Si algo demostró el primer ciclo de gobiernos progresistas en América Latina (hoy vivimos el segundo ciclo en Argentina, México, Bolivia y posiblemente Perú) es que con la construcción de economías sociales se producen avances significativos en el mejoramiento de la calidad de la vida y del trabajo de la población, incluyendo la redistribución de la riqueza. Para el caso europeo, el reciente libro de Thomas Piketty ¡Viva el Socialismo! (2021), además de postular un socialismo participativo y democrático, demuestra, en forma contundente, que gracias a las economías sociales se logró una significativa reducción de las desigualdades, por el activo papel del Estado y el incremento de las inversiones públicas en educación, salud, seguridad social, medicina y vivienda.

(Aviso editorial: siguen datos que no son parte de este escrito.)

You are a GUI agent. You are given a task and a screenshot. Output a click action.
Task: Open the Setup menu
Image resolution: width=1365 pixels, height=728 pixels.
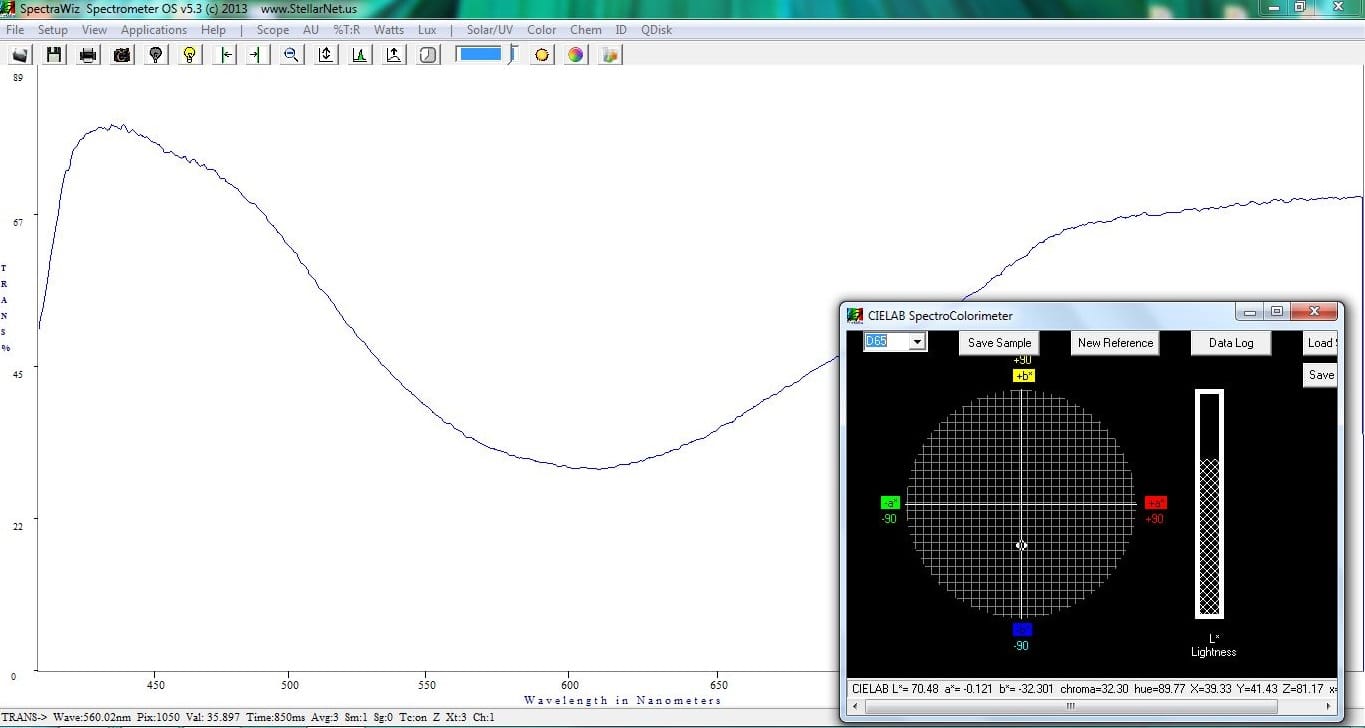(53, 30)
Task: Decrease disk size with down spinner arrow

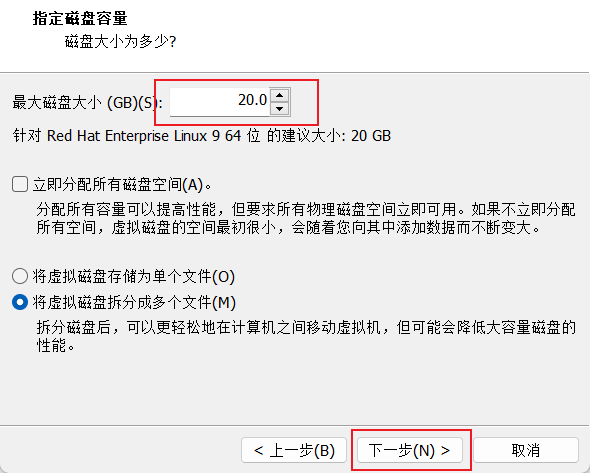Action: [279, 109]
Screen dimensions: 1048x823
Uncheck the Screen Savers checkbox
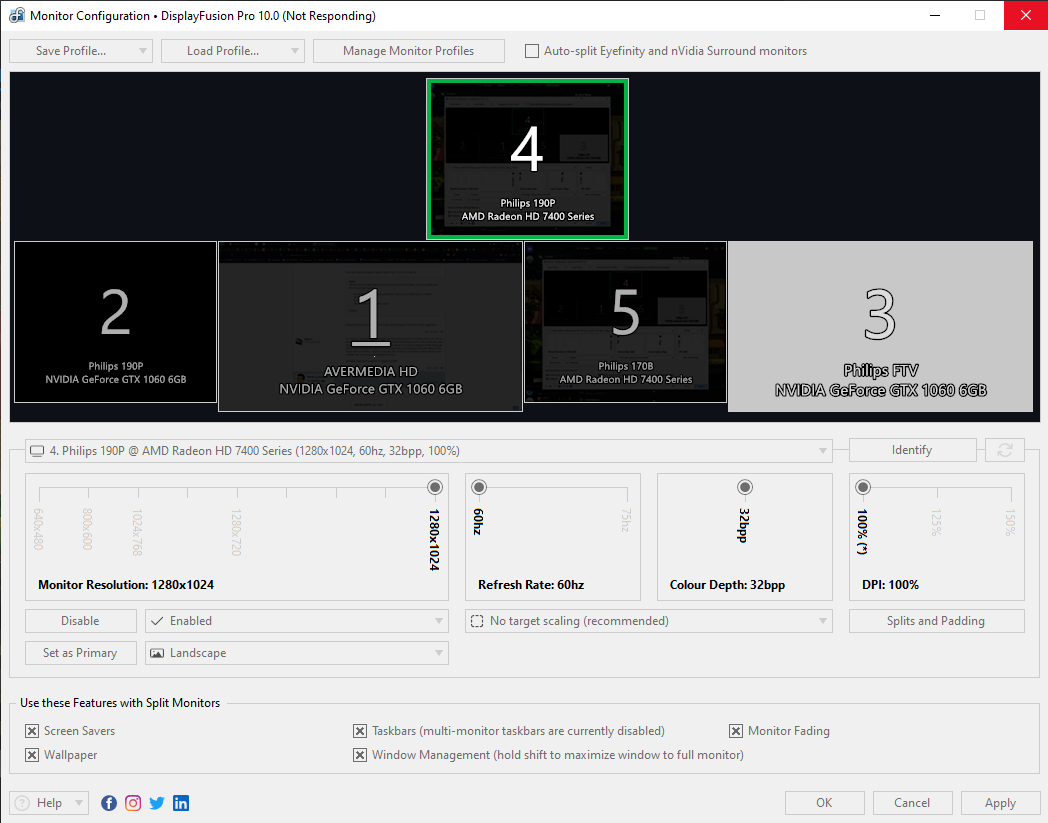32,731
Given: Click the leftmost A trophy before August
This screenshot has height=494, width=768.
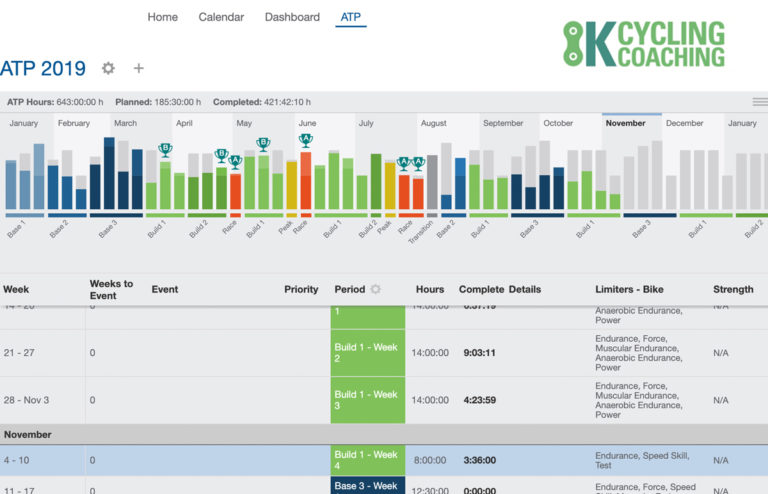Looking at the screenshot, I should tap(404, 163).
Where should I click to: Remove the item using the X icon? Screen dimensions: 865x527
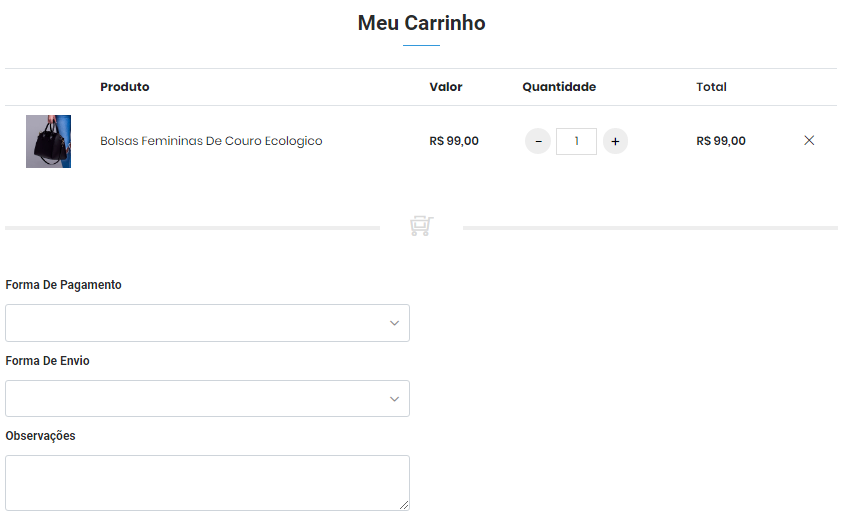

En América Latina, propuestas como las de la CEPAL, se orientan por la edificación de economías sociales. Se trata, en definitiva, de superar las consignas empresariales-neoliberales y construir formas de bienestar colectivo. Se requiere que los Estados pasen a jugar un papel fundamental, garanticen bienes y servicios públicos, impongan fuertes impuestos a las capas ricas, redistribuyan la riqueza, respeten y fomenten derechos sociales, laborales, ambientales, femeninos y de todos los “sectores minoritarios”. Eso exige gobiernos con orientación popular. Y las economías sociales latinoamericanas constituyen un avance contra el dominio que han querido mantener burguesías con mentalidad oligárquica. De manera que en la actualidad la región vive una confrontación de largo plazo histórico entre dos modelos económicos (y las fuerzas sociales que los respaldan): el de las economías empresariales-neoliberales y el de las economías sociales, con gobiernos populares, que impulsan los roles activos del Estado sobre el capital. Pero estos proyectos no cambian el modo de producción capitalista y, por tanto, en última instancia, no son todavía socialistas. Sin embargo, resultan válidos para esa transición y posibilitan la integración y convergencia de las amplias y variadas fuerzas progresistas y democráticas de las izquierdas.